SELECTED EXTRACT =>
It’s going to include your characters. It’s going to include a timeline of events. So we can keep everything consistent and we know what day everything happened on. It’s amazing. I love style guides and it’s the best thing about copy editing.
Wes: It’s such a gift for the writer to receive that. I haven’t done nearly as many as you have, but I remember working for a client for a short book that he did. I gave that to him and he was like: “What is this?” I’m like: “It’s your book!”
Ariel: It’s your book. It’s your entire series sometimes. It’s super important for series, for maintaining consistency across each book.
Chris: That’s one thing I think people underestimate when they don’t know much about copy editing. They think that there is one standard that everything adheres to, like the Chicago Manual of Style that covers everything. When there are so many choices and the most important thing is consistency in the work itself. Those decisions have to be made and then you have to keep track of them.
Mythcreants has some weird things. One of the things that we do differently is we only italicize for emphasis, nothing else. Whereas most websites will italicize, for instance, the titles of books. One of the main reasons we don’t do that is because when we were starting out, we were so inconsistent about it. After a while, it was just easier to say we’re not doing it because that will at least make us for the most part consistent. If we start doing it now, it’s going to be a big departure.
The other reason is that we’ve always had a policy of, at least the first time a book title was mentioned, of linking it to that book. All of those titles were marked with links.
Ariel: What is line editing?
Wes: I wanted to consult some books and there was one in Words into Type and they talk about line editing in such detail, and then I was looking at the Copy Editor’s Handbook by Amy Einsohn.
Words Into Type: Third Edition is from several decades ago, like the ’70s. It’s still a good reference for really obscure things, but Amy Einsohn mentions it in passing as: “It’s kind of still a thing, but you probably just mean heavy copy editing.”

DATASET ENTRIES =>
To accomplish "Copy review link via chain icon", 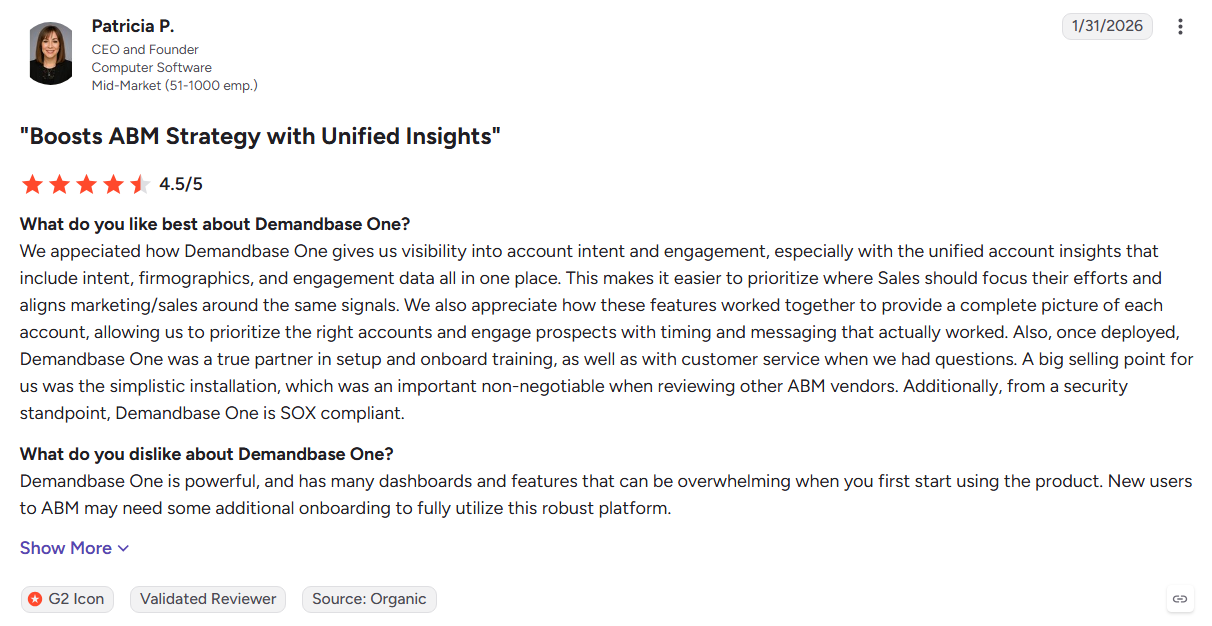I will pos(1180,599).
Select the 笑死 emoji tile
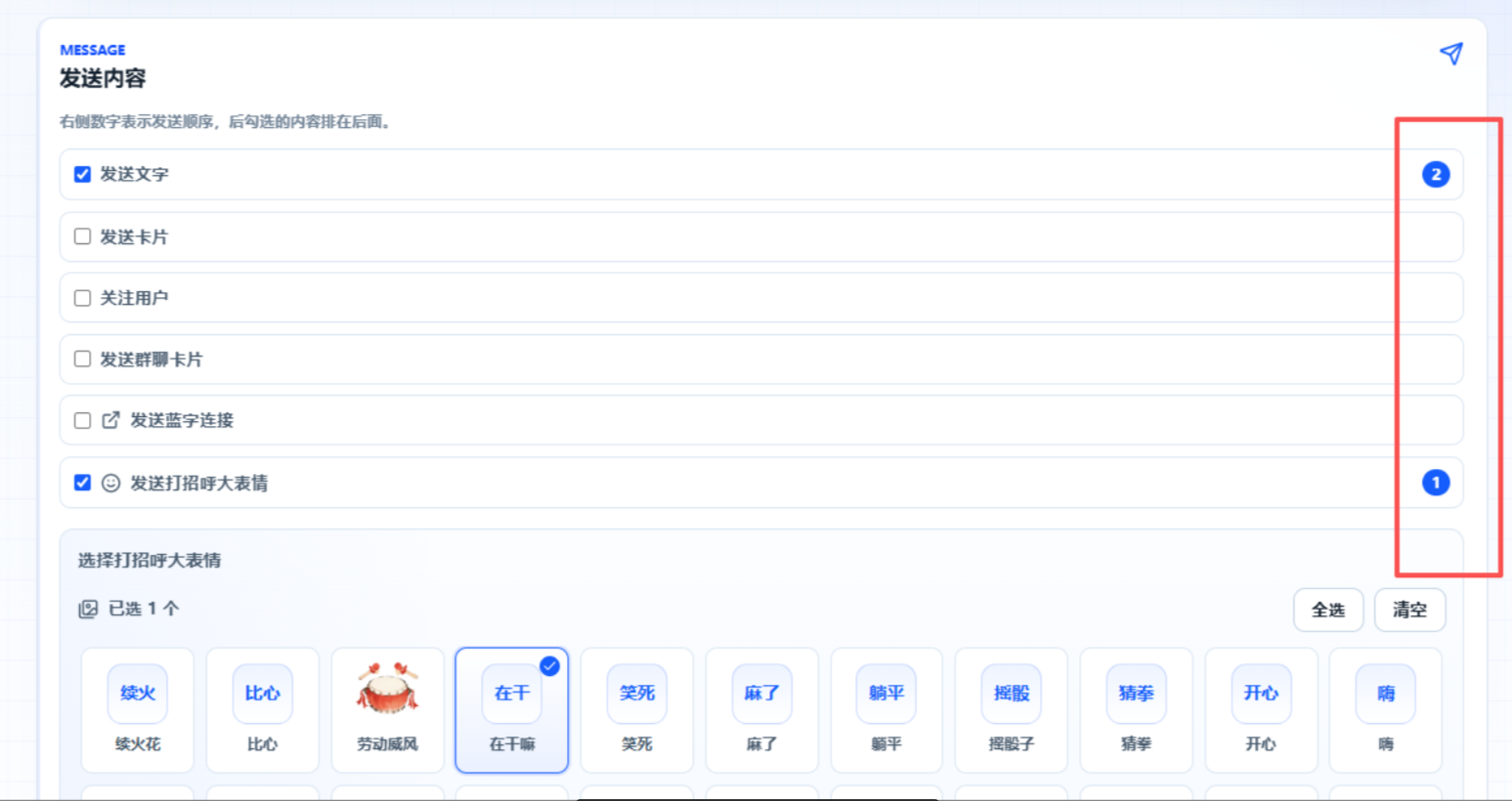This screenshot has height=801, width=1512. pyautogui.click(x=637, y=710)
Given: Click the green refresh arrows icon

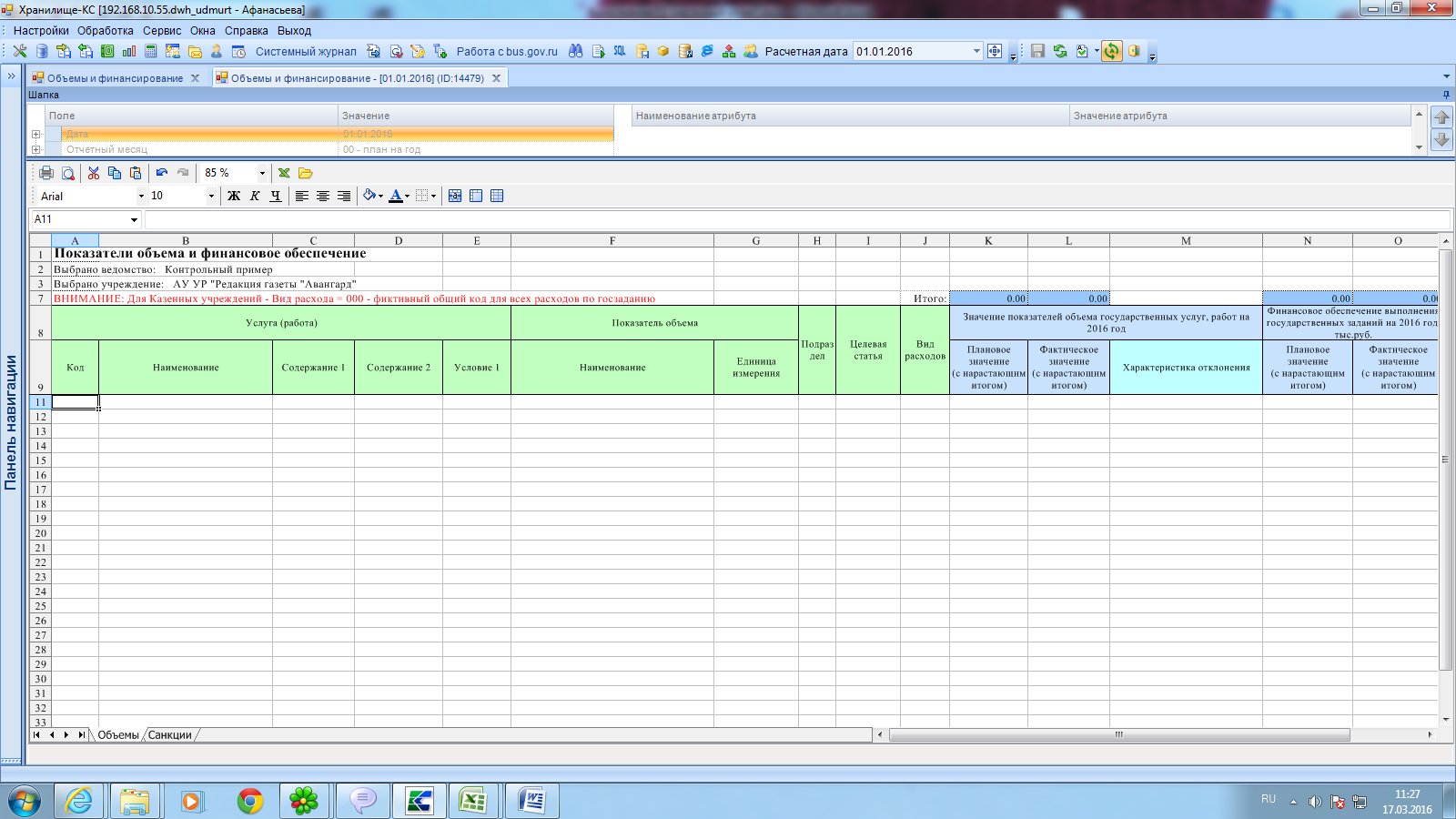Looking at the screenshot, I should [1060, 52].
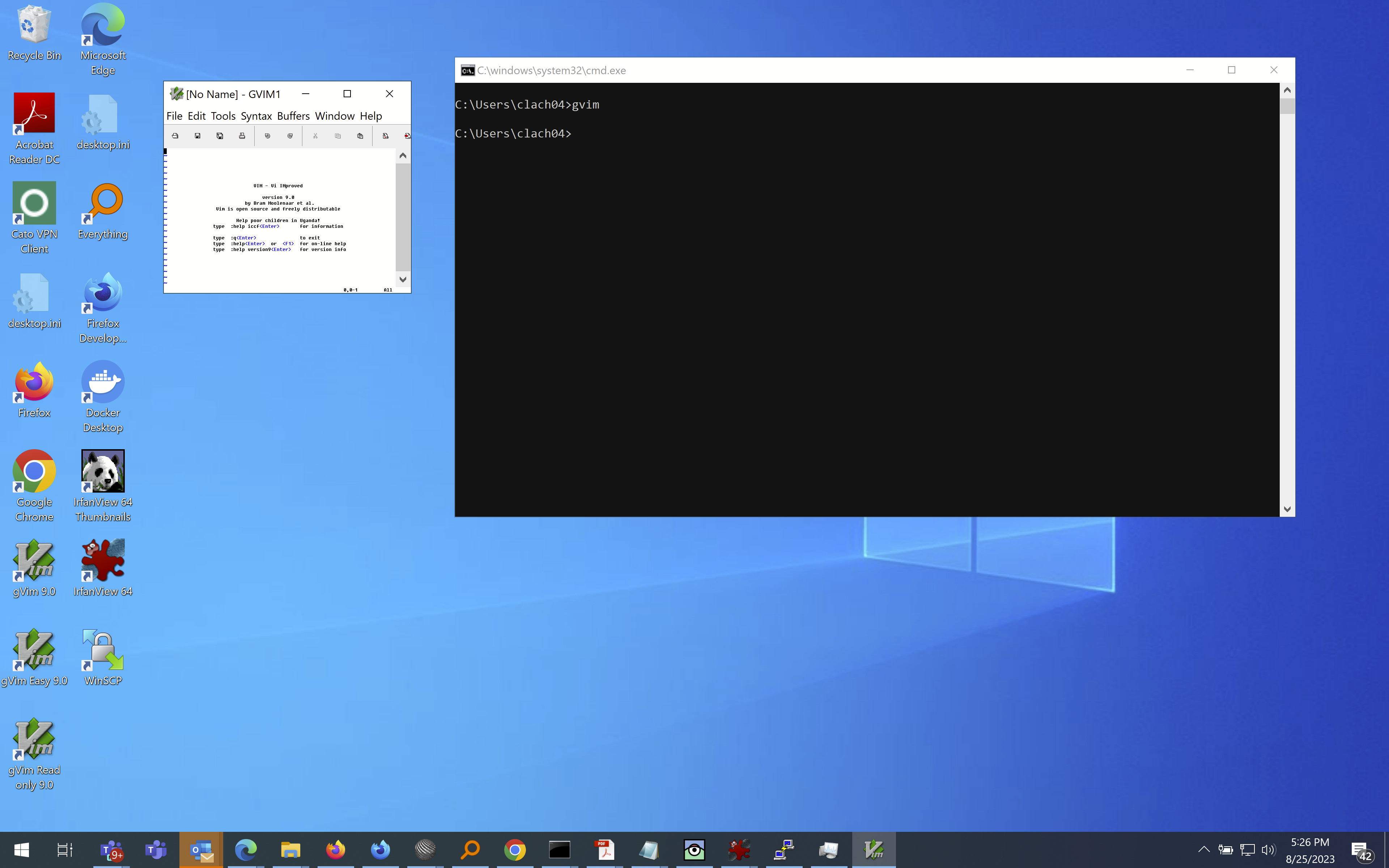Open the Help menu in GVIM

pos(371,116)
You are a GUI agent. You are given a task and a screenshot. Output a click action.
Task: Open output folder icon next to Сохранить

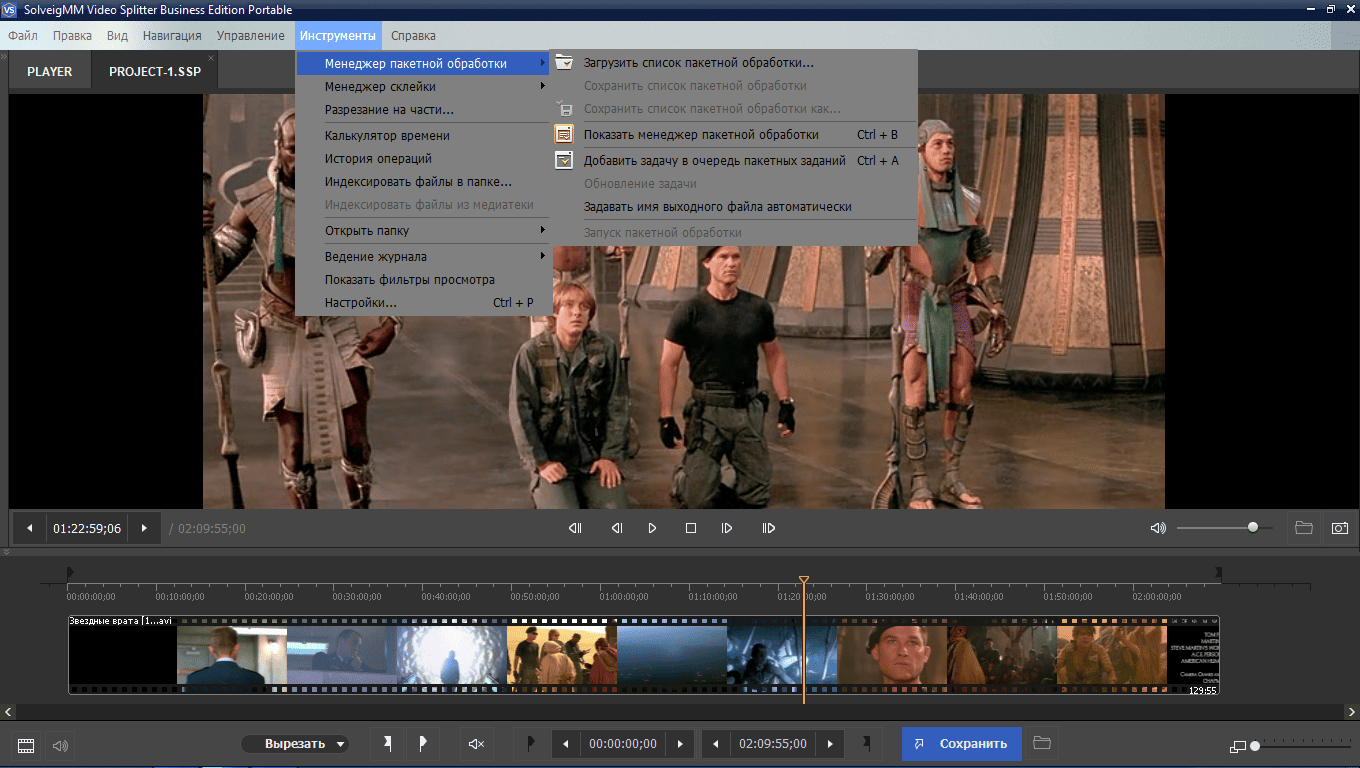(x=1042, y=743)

AIM => Reproduce the passage of the copy editing conversation starting with "Chris: That’s one" and going on through "a big departure.".

CORRECT OUTPUT =>
Chris: That’s one thing I think people underestimate when they don’t know much about copy editing. They think that there is one standard that everything adheres to, like the Chicago Manual of Style that covers everything. When there are so many choices and the most important thing is consistency in the work itself. Those decisions have to be made and then you have to keep track of them.
Mythcreants has some weird things. One of the things that we do differently is we only italicize for emphasis, nothing else. Whereas most websites will italicize, for instance, the titles of books. One of the main reasons we don’t do that is because when we were starting out, we were so inconsistent about it. After a while, it was just easier to say we’re not doing it because that will at least make us for the most part consistent. If we start doing it now, it’s going to be a big departure.